Abstract/Summary

The venoms of some spider species are medically relevant, causing skeletal muscle damage and pain, while others are being bioprospected for potentially useful components. These factors justify the examination of their biochemical activity and their effects in vitro and in vivo. Two tarantula spider venoms were studied in this work, the Poecilotheria regalis and the Thrixopelma pruriens. The P. regalis venom has limited content characterisation and reportedly causes muscle damage symptoms and severe pain, while some T. pruriens venom toxins are instead being developed as analgesics, despite one having an affinity for a sodium ion channel related to muscle excitability.
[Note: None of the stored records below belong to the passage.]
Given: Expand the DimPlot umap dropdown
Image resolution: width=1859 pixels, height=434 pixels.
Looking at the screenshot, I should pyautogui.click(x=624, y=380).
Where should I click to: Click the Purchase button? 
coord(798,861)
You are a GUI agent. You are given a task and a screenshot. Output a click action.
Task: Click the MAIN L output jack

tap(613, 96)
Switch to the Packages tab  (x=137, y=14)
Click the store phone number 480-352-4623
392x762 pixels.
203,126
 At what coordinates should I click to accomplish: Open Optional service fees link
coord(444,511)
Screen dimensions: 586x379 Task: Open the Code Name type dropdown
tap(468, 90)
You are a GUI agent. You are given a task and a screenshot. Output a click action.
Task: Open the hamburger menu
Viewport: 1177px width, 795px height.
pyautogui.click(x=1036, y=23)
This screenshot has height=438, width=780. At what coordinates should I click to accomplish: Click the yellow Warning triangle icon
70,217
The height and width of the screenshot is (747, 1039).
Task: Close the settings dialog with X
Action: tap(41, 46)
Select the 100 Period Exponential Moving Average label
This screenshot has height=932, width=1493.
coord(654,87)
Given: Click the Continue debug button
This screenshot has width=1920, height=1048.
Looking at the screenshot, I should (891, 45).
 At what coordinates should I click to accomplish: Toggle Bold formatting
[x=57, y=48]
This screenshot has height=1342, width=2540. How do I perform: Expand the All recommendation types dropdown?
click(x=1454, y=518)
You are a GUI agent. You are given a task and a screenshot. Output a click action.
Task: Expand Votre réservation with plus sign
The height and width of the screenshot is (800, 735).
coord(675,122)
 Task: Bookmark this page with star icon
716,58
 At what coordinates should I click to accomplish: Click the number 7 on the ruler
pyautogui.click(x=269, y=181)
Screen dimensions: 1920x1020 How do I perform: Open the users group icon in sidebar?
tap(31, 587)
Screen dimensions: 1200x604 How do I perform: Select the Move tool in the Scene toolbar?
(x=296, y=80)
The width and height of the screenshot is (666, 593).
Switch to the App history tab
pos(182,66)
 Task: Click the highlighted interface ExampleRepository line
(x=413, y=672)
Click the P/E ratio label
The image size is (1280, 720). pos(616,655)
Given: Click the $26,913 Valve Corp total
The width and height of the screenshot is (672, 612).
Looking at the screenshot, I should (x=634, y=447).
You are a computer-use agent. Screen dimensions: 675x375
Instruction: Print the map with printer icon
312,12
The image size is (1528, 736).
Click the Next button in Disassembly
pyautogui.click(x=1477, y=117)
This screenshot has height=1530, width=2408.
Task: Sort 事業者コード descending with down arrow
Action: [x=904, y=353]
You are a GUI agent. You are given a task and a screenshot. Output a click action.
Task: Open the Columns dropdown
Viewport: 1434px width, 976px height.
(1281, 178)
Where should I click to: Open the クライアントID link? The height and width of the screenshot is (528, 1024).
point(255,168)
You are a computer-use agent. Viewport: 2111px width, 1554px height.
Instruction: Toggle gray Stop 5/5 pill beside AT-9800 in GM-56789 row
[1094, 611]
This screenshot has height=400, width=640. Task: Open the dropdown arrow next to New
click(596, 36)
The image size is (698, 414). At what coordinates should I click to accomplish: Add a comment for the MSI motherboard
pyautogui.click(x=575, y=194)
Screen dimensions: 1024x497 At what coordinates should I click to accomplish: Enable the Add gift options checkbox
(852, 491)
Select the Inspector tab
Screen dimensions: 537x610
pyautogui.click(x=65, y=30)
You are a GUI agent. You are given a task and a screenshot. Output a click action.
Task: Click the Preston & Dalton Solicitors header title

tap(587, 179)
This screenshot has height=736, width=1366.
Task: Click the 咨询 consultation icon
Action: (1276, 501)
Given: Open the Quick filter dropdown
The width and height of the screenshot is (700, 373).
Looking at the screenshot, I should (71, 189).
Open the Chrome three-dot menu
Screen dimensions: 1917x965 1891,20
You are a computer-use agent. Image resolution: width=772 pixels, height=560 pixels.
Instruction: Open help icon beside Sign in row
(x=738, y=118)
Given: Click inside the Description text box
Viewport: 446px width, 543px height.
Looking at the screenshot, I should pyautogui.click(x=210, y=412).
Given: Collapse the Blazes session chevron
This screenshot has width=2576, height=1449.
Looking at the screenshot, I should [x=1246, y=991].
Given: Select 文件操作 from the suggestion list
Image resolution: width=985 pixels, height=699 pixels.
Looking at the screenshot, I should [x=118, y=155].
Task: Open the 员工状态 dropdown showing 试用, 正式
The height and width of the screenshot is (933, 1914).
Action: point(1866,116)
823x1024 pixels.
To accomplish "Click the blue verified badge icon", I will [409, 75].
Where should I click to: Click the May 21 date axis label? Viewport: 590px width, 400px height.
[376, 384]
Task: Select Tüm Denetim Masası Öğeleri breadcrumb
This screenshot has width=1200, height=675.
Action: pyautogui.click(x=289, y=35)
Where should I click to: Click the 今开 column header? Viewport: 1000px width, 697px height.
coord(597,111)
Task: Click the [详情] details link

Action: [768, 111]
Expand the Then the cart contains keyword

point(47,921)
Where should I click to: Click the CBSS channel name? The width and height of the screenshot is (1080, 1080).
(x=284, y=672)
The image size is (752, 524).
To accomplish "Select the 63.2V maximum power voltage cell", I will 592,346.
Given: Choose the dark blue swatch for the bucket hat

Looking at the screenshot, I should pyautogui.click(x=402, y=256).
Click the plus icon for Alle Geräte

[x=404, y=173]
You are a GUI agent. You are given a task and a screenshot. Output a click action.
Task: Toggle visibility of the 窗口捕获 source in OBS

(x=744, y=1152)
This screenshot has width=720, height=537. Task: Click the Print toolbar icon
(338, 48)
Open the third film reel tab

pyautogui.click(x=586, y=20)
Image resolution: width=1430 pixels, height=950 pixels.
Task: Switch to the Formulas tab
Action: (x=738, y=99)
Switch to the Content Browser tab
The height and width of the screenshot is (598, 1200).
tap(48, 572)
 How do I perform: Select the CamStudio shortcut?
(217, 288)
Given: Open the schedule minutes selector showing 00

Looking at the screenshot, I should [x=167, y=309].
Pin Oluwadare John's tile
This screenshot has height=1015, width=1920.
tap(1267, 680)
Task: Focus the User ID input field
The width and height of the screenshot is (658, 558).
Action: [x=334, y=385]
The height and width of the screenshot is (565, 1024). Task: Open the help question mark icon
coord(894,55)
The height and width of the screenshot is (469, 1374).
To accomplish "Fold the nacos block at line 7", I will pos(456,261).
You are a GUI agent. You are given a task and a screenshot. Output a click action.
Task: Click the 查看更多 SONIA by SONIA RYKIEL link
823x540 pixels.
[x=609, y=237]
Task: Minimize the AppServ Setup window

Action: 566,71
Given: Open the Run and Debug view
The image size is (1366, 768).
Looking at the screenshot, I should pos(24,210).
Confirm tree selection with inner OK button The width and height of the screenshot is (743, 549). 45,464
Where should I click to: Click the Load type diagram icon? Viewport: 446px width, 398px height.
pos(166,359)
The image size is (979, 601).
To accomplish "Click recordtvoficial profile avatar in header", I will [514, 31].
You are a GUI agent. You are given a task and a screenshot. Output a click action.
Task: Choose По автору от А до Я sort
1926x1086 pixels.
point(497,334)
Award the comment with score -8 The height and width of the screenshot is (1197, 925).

Muscle’s innate regenerative capacity for repair requires stem cells called satellite cells which become myoblasts. Their survival, migration, and fusion into myotubes can be impacted by venoms, which can also induce atrophy. Undifferentiated myoblasts in vitro were unaffected by either venom. However, both inhibited fusion and induced atrophy in the C2C12 mouse muscle cell line, in contrast to the AB1190 cell line from human paravertebral muscle. Treatment of atrophy from P. regalis venom by soluble activin receptor type IIB was investigated, however, improvement was not found. The in vivo study found that P. regalis caused muscle damage and delayed regeneration including some aspects unresolved by day 20. Nociception related to pain from P. regalis venom was also studied in vivo. Neuronal activity was quantified in mouse spinal cords, with a trend of increased reactive oxygen species, which supports published observations of hyperalgesia or pain sensitivity. In a preliminary in vivo study T. pruriens venom appeared to cause only localised minor skeletal muscle damage, even at a higher concentration than P. regalis venom. Overall, this study gives novel insight into the two venom’s activities in skeletal muscle and quantifiable nociception-related measures caused by a tarantula venom, as well as suggesting mechanisms.